*** Opening of PROVIDED DATA ***

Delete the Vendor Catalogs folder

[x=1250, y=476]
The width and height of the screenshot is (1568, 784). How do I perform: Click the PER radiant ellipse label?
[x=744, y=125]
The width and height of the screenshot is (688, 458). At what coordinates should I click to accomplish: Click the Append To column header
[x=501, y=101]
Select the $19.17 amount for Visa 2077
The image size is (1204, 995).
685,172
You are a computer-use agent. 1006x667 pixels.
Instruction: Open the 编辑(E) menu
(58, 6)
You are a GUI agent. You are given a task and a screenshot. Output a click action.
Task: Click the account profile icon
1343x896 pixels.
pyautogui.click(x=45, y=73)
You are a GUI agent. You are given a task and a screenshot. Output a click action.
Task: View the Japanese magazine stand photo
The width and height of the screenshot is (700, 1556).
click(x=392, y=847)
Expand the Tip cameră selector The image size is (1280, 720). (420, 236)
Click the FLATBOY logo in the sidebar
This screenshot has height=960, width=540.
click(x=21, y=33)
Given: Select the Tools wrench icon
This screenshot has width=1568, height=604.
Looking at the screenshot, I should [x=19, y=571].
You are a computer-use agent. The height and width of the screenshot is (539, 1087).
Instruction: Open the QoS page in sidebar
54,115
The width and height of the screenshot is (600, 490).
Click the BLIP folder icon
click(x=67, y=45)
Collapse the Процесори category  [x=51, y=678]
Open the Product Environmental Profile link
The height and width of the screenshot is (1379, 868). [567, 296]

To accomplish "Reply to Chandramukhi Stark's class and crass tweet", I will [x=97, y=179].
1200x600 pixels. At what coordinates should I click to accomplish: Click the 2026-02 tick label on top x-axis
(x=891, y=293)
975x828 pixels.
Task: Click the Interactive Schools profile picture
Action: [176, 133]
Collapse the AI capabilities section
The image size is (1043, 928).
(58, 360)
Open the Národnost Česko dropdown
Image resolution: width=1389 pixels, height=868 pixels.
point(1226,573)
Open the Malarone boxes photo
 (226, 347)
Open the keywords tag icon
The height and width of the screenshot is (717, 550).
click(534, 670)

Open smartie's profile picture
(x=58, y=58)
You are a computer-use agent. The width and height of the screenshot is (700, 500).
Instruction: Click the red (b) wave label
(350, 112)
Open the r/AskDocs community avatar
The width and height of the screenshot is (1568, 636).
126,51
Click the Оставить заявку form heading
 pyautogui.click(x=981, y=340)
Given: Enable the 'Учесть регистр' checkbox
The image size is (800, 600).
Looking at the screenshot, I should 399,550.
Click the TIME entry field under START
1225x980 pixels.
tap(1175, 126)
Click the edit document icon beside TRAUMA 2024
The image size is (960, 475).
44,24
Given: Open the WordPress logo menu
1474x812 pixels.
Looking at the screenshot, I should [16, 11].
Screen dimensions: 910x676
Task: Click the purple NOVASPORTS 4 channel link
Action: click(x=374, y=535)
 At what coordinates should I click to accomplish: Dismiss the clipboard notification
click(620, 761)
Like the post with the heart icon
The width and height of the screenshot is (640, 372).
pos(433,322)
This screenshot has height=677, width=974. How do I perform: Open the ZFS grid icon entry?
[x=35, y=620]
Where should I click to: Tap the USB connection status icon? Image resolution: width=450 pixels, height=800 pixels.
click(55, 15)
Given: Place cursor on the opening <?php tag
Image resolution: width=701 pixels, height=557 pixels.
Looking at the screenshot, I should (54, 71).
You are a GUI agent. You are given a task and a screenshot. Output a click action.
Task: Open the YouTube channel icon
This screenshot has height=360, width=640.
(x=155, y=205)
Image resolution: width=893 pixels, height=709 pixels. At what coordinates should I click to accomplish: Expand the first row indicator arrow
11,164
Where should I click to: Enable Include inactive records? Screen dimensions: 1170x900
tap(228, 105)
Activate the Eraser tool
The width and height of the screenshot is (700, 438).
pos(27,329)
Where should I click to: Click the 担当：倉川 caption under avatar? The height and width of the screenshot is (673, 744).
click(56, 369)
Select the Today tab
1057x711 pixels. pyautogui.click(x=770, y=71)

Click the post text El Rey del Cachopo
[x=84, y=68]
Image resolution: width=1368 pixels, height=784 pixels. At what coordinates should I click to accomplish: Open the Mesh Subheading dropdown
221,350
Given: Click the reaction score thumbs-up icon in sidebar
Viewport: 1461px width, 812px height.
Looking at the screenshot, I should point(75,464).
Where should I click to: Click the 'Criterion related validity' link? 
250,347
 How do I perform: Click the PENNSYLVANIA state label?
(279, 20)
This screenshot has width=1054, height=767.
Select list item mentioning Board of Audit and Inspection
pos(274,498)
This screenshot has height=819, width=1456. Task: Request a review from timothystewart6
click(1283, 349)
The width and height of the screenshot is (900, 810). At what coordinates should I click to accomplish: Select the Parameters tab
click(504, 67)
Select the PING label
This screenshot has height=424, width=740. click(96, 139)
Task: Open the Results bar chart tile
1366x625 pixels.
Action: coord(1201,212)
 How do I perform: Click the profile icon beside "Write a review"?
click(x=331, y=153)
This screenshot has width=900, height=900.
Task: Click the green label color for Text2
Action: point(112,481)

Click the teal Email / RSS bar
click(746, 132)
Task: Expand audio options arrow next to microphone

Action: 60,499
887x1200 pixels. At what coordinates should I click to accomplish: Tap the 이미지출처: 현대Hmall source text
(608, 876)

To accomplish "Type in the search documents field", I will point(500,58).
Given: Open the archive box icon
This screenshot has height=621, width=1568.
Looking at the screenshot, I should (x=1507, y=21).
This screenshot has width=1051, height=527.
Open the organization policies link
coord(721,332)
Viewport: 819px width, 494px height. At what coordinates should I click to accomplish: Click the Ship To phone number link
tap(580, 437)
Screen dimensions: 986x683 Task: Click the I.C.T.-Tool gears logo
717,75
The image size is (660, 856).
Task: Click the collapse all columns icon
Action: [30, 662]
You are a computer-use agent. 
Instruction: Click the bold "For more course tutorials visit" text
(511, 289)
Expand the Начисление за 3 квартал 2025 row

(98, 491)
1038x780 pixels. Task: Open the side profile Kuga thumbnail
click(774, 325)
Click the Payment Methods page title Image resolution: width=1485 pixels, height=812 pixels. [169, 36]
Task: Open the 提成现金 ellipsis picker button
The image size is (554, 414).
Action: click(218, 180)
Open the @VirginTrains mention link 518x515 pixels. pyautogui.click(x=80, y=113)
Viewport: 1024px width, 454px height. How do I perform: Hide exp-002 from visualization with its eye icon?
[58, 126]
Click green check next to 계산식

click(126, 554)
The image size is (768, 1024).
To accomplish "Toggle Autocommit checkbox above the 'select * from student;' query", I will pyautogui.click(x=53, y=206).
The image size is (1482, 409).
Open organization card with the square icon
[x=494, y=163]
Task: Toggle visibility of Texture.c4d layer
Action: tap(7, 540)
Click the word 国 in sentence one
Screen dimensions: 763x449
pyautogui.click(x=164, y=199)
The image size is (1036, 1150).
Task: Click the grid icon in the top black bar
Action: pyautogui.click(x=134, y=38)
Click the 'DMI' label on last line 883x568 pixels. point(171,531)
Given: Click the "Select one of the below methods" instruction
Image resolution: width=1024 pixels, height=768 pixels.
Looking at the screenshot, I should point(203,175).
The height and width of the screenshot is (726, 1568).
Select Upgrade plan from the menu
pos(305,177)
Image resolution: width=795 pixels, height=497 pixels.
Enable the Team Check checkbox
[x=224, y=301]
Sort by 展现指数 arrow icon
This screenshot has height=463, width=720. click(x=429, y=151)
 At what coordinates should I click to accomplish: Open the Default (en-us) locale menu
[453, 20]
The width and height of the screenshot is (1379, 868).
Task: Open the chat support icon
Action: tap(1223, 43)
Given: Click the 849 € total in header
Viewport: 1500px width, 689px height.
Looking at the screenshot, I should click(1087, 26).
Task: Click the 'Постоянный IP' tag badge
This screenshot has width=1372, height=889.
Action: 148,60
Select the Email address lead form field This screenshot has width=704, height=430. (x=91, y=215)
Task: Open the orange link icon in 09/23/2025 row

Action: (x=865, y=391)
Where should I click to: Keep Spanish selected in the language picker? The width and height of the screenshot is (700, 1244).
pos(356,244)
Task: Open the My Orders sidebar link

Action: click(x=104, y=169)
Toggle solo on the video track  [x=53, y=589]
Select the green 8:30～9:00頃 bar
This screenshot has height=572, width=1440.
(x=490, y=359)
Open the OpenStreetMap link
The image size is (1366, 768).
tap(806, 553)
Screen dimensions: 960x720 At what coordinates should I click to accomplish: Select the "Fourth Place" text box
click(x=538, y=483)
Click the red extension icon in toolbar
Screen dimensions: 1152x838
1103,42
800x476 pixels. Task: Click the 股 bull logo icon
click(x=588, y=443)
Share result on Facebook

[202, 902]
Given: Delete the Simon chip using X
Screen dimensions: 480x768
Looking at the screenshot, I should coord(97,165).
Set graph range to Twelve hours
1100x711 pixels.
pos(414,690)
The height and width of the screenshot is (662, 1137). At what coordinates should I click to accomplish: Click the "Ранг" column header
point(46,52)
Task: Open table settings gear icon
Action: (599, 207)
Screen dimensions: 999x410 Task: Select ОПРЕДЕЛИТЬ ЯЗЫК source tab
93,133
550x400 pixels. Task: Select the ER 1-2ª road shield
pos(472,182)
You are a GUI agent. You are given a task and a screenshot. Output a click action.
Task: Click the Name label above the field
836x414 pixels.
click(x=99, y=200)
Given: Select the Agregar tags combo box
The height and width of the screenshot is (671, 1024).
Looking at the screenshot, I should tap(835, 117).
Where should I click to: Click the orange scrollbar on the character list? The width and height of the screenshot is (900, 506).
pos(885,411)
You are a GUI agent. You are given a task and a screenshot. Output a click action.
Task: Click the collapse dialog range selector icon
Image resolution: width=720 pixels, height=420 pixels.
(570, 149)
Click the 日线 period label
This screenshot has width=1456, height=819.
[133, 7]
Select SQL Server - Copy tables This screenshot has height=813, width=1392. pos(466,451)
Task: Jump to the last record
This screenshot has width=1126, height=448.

*** Close of PROVIDED DATA ***

WHAT THE TASK REQUIRES –
Referring to the material above, set down exactly the lines between the line with "Enable the Team Check checkbox" and the line with "Given: Click the 849 € total in header", inclusive, and no other lines.

ANSWER FOR THE TASK –
Enable the Team Check checkbox
[x=224, y=301]
Sort by 展现指数 arrow icon
This screenshot has height=463, width=720. click(x=429, y=151)
 At what coordinates should I click to accomplish: Open the Default (en-us) locale menu
[453, 20]
The width and height of the screenshot is (1379, 868).
Task: Open the chat support icon
Action: tap(1223, 43)
Given: Click the 849 € total in header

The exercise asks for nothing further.